Quien es cruel con los animales, no puede ser buena persona

Escrito por Guadalupe Vela

Plaza de Acho sin toros, es lo que aprobó el Concejo Municipal de Lima ordenando que ningún inmueble de Lima será utilizado para espectáculos de tortura animal.

La Plaza de Acho fue construida el año de 1766 y es considerada la más antigua de América y ahora se ha convertido en el albergue para personas en situación de calle, durante la pandemia por la COVID-19.  En febrero el Tribunal Constitucional dictó que las corridas de toros, son una manifestación cultural del Perú y estarían exceptuadas de la ley de protección animal.

¿Cuál es el límite entre la cultura y la violencia? Toda actividad cultural evoluciona en el tiempo, efectivamente, como en tiempos de Roma ya no se queman ni se ejecutan personas. Las corridas de toros es un espectáculo donde hay violencia, sangre y muerte no únicamente de animales, sino también de humanos, y sólo es legal en ocho países del mundo. Se obliga a los toros a estar en un ambiente hostil y enfrentarlos para “poner a prueba” su instinto animal de sobrevivencia. Como si en estos tiempos fuésemos Tarzán. A pesar que el Ministerio de Cultura, no reconoce la tauromaquia como cultura, pues implica daño y muerte, quienes frecuentan estos eventos insisten en llamarlo arte.

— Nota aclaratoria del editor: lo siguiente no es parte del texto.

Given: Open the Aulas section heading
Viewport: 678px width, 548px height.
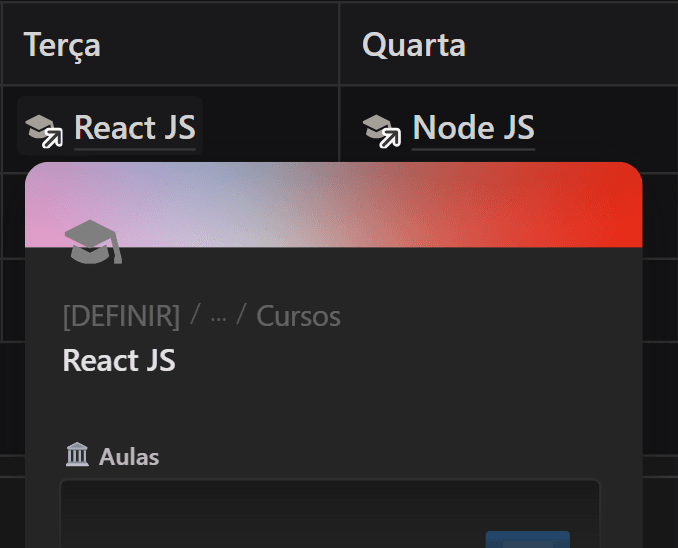Looking at the screenshot, I should (x=129, y=457).
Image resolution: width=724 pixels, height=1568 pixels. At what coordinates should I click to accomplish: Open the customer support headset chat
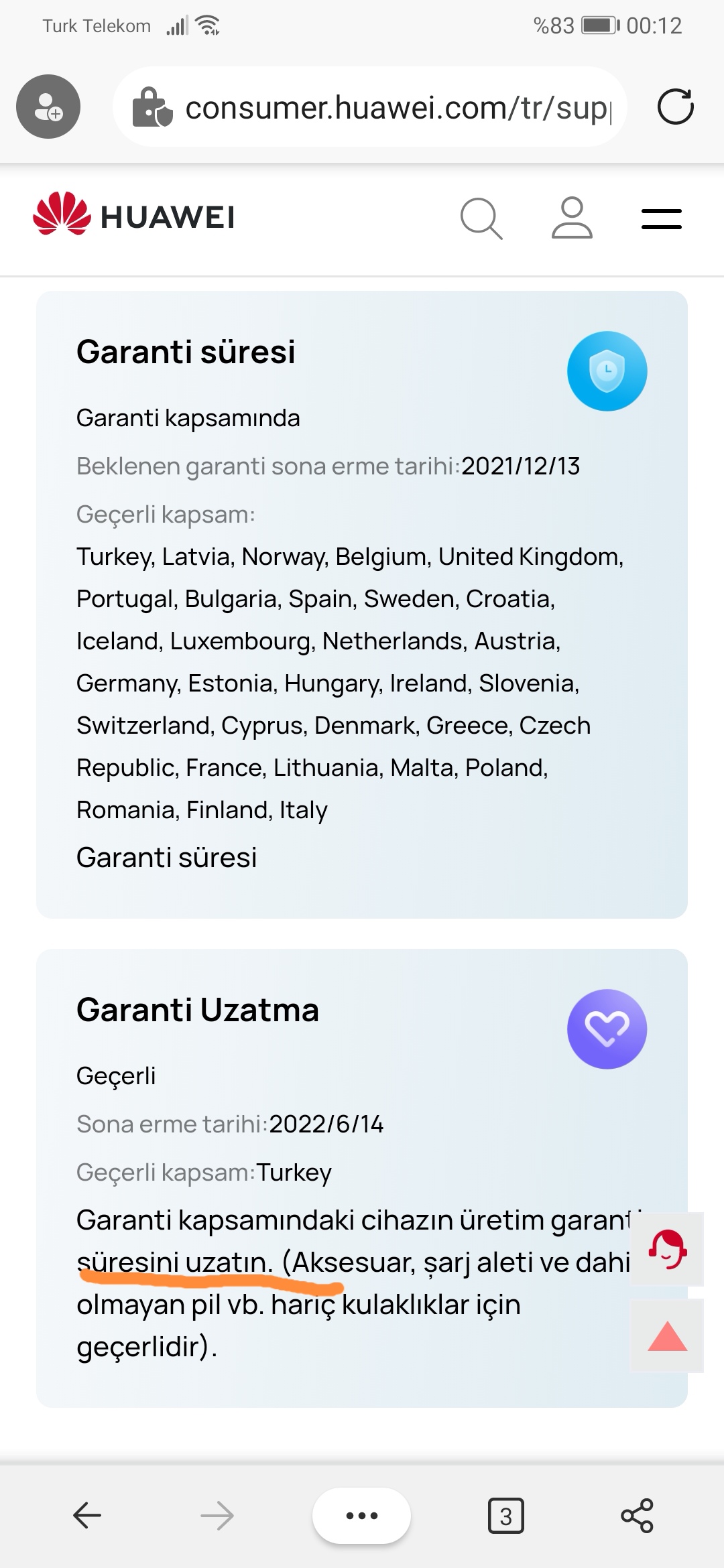coord(668,1249)
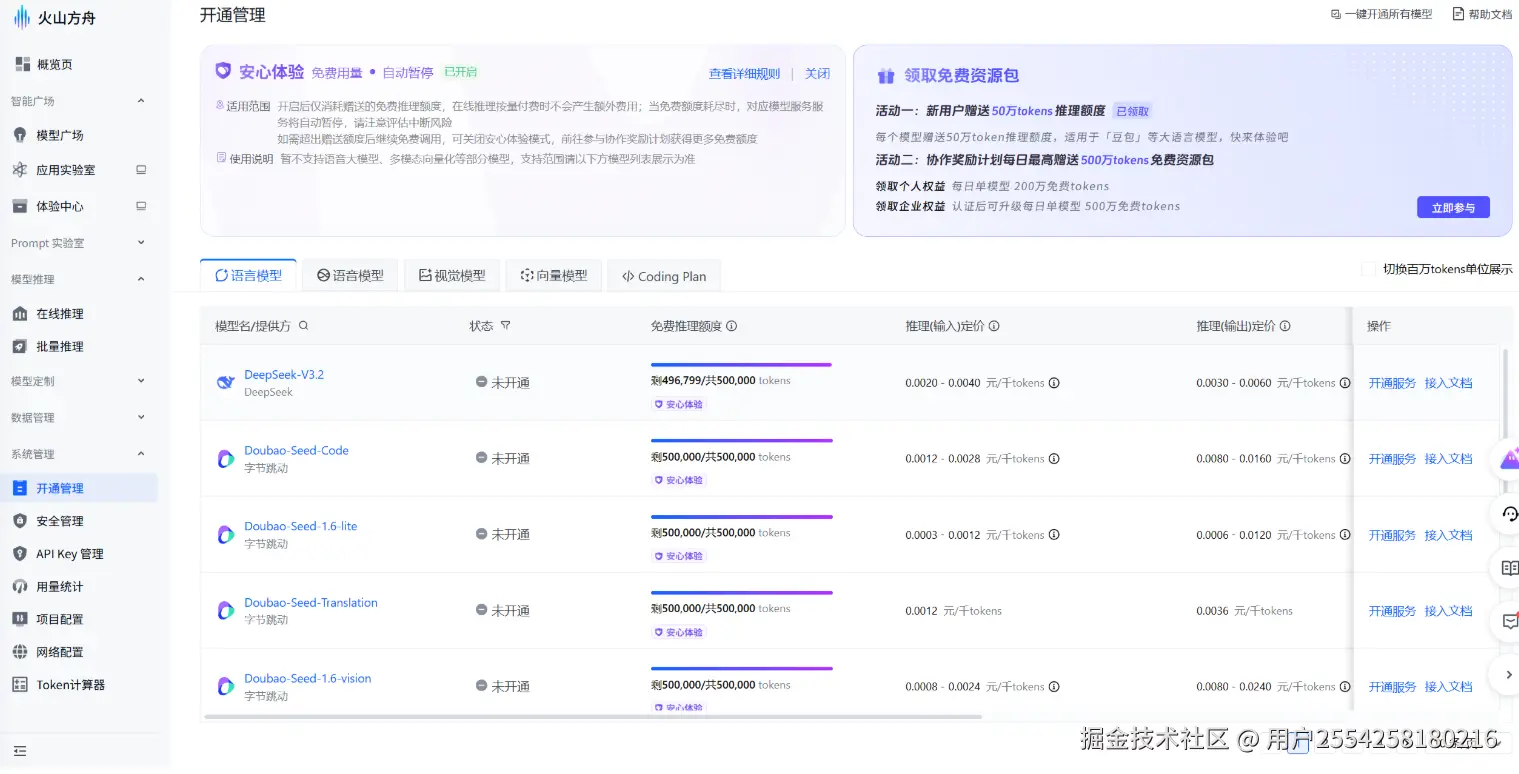The height and width of the screenshot is (774, 1519).
Task: Click the API Key 管理 shield icon
Action: point(20,554)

La Plaza de Acho, hace mucho redujo su popularidad, son pocos quienes asisten a la afición pura y dura, pero muchos quienes van, porque ir a ver toros es “fashion”, respondiendo a un tema de estatus social. El interior del Perú no es ajeno a este tipo de celebraciones, en distritos como Baños, en la provincia de LLata sus autoridades invirtieron el presupuesto público para la construcción de una plaza de toros, antes de cubrir necesidades como educación o salud.

Esta última posición que demuestra la Municipalidad de Lima devuelve un poco de esperanza para humanizarnos y renueva el compromiso que, desde los espacios sociales y públicos, podemos actuar correctamente.